THE UNLONELY FILM FESTIVAL: BEST OF FEST
Set in a nursing facility, this film –Dotty- shows the frustrations involved in caring for someone who has a memory impairment –particularly when that person is a close family member. This film gives a great depiction of how much patience is needed while caregiving and how exhausting it can be
Watch this video to explore the film’s meaning and major themes a bit more. Talking with others about a shared arts experience can enrich our perspectives. Share your thoughts in the comment section, below!
Meet the Filmmaker
Mick Andrews has worked in TV and film in both New Zealand and the UK for almost 20 years. His recent work includes two short documentaries currently playing at film festivals. He loves using film to tell stories with a heartbeat. Brett O’Gorman’s background is in acting and music. Brett has played many roles on both stage and screen including Sir David Frost in the UK Telefeature about Peter Cook, Not Only, But Always.
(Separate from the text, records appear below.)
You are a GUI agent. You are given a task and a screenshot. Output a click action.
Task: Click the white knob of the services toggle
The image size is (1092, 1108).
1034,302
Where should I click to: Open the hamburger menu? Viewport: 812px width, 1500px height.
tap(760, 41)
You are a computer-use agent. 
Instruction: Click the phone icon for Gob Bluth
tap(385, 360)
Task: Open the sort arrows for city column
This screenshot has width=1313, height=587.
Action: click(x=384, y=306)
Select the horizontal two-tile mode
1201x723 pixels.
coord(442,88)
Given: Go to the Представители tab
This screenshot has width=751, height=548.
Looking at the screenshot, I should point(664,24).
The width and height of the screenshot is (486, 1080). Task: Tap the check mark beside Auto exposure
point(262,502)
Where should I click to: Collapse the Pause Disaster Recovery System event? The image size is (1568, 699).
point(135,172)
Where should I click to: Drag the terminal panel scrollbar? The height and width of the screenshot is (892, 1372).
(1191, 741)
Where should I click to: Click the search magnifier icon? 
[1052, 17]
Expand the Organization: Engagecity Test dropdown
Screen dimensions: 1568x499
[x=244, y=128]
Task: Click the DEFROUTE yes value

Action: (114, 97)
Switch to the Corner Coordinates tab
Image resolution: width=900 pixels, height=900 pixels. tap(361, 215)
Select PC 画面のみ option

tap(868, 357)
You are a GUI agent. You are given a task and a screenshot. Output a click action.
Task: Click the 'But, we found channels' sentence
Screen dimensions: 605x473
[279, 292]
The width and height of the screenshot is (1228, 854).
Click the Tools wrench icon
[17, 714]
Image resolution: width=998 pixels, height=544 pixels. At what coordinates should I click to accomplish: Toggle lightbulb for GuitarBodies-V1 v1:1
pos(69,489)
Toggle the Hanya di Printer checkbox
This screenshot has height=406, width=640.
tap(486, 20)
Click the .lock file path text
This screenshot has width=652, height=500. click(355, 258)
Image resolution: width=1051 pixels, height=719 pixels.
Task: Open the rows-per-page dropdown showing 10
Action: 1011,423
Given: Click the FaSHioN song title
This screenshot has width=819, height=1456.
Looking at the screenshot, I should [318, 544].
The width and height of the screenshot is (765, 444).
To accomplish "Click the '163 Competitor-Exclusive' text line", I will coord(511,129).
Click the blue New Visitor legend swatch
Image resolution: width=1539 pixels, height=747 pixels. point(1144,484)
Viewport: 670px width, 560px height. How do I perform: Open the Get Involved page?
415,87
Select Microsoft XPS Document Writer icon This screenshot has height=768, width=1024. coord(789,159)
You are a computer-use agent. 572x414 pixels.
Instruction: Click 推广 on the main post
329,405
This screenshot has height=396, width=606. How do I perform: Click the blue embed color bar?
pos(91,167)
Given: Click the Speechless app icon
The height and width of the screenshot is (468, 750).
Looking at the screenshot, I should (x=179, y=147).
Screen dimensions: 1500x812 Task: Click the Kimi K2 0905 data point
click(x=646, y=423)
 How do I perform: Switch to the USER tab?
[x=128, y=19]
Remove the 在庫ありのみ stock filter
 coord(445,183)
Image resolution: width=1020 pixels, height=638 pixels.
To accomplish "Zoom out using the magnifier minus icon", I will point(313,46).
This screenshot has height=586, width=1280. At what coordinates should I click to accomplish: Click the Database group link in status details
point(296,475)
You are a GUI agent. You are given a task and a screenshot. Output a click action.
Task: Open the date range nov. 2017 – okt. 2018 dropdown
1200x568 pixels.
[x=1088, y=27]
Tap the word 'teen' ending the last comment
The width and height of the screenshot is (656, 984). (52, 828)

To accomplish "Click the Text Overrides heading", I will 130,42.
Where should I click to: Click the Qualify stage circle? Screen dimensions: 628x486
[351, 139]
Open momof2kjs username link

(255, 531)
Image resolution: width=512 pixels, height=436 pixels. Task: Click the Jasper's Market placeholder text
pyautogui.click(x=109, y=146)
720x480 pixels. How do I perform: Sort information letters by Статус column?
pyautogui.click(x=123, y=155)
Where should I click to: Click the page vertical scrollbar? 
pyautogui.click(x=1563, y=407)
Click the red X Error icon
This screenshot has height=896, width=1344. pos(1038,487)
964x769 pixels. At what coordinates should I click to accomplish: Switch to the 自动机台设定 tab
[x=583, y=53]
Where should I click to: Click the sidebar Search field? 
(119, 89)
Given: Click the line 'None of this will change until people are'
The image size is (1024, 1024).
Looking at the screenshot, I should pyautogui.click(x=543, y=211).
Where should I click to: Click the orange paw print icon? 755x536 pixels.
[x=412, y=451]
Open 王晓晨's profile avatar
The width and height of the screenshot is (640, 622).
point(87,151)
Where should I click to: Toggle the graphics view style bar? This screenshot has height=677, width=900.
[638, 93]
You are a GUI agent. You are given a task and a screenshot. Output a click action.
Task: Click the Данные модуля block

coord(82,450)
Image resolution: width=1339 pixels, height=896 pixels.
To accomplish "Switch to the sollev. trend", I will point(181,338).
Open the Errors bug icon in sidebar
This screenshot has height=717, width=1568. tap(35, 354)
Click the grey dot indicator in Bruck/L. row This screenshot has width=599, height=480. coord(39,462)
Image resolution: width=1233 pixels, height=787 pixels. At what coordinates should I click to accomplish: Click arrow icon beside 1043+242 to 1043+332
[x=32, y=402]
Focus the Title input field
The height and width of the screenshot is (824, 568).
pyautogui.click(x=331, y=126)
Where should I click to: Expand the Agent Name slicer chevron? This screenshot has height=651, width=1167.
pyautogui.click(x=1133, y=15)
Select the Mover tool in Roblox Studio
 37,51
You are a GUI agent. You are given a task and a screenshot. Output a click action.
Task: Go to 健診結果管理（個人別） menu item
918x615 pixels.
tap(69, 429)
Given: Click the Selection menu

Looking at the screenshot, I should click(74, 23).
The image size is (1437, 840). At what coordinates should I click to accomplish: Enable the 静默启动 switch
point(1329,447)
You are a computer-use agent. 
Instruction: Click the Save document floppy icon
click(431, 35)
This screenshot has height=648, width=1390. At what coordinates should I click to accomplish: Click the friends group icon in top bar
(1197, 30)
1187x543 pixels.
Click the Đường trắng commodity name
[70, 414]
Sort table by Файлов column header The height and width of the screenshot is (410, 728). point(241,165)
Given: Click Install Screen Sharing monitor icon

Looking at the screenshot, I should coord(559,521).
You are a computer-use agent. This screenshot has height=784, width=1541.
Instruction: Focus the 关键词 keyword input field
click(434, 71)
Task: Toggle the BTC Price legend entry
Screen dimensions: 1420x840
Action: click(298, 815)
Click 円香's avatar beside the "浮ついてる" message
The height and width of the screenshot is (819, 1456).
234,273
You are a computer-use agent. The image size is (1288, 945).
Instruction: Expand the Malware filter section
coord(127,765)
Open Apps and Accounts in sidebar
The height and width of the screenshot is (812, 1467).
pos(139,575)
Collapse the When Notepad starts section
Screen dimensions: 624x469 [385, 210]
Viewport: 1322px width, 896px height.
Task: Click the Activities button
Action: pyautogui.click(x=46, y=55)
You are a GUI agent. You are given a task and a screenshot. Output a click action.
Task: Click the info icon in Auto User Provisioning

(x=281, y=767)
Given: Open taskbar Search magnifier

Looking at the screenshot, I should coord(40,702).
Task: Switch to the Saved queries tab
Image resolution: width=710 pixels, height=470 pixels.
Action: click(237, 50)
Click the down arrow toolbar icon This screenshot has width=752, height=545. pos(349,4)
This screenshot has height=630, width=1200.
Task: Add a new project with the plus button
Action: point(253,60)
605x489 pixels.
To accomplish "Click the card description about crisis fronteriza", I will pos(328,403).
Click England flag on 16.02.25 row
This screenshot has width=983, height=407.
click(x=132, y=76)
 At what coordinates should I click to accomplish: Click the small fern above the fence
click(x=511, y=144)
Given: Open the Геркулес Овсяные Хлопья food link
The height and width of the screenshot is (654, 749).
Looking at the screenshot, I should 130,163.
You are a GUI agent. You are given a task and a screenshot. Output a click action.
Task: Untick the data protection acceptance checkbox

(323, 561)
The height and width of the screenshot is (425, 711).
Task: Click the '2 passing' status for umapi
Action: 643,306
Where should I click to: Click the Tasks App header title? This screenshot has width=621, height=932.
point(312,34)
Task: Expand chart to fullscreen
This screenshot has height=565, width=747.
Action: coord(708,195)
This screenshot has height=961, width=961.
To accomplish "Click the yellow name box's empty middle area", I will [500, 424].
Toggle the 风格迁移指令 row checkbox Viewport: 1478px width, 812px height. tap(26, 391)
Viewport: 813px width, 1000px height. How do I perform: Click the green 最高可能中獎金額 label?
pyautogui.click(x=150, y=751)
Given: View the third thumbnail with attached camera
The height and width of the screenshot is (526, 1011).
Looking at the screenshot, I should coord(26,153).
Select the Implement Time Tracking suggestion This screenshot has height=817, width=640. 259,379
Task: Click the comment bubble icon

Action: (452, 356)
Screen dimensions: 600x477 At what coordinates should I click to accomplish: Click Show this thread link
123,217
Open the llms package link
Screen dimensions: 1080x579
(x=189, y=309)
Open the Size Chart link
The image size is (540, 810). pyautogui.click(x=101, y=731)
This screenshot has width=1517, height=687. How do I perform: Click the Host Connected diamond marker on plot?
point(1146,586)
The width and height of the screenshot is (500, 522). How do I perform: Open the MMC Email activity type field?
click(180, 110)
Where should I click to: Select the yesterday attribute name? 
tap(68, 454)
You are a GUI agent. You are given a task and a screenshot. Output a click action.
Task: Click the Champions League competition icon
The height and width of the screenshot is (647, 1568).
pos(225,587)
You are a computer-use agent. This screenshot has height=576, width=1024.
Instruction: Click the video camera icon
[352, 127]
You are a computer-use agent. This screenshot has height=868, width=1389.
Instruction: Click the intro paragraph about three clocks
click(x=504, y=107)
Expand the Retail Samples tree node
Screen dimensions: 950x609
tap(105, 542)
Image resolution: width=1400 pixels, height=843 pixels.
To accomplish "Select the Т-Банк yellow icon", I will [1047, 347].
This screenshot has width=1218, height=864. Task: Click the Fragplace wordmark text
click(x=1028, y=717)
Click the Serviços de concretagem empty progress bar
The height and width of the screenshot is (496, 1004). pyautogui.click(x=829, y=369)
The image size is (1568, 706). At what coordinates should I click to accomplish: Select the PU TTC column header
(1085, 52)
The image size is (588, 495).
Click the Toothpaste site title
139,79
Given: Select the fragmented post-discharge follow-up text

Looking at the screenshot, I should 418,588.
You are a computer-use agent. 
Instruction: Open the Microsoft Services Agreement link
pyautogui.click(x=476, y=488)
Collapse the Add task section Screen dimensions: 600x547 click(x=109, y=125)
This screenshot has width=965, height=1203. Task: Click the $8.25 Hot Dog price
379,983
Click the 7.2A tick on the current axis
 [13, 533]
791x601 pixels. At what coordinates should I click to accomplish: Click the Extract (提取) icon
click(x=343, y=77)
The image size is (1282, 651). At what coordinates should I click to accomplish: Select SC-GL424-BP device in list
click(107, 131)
my memories are good. my Dad used to take me everywhere he went and bought me what i want most of the times
Halfway towards the end, when the younger woman looked at Dotty as she read the text to send to her daughter I realized that her Daughter was the woman helping her, this film made me happy and sad at the same time, happy because Dotty had not forgotten the love she had for her daughter, which allowed her daughter to see how much her mother loves her, but sad because she didn’t know that her daughter was sitting right next to her, Alzheimer’s may rob people of ( memory of) the faces of their loved ones, but It cannot rob them of the love for them
This film made me happy and sad at the same time; happy because Alzheimer’s could not make Dotty’s heart forget the love she had for daughter, but that it did her being able to recognize her. I realized it her daughter Carol was woman helping her text when she looked at looked at her while reading the text, powerful teaching moment for her daughter, who initially was in a hurry, to be patient with her mother because in the end all her mother wanted was to express to her daughter was how much she was thinking about her.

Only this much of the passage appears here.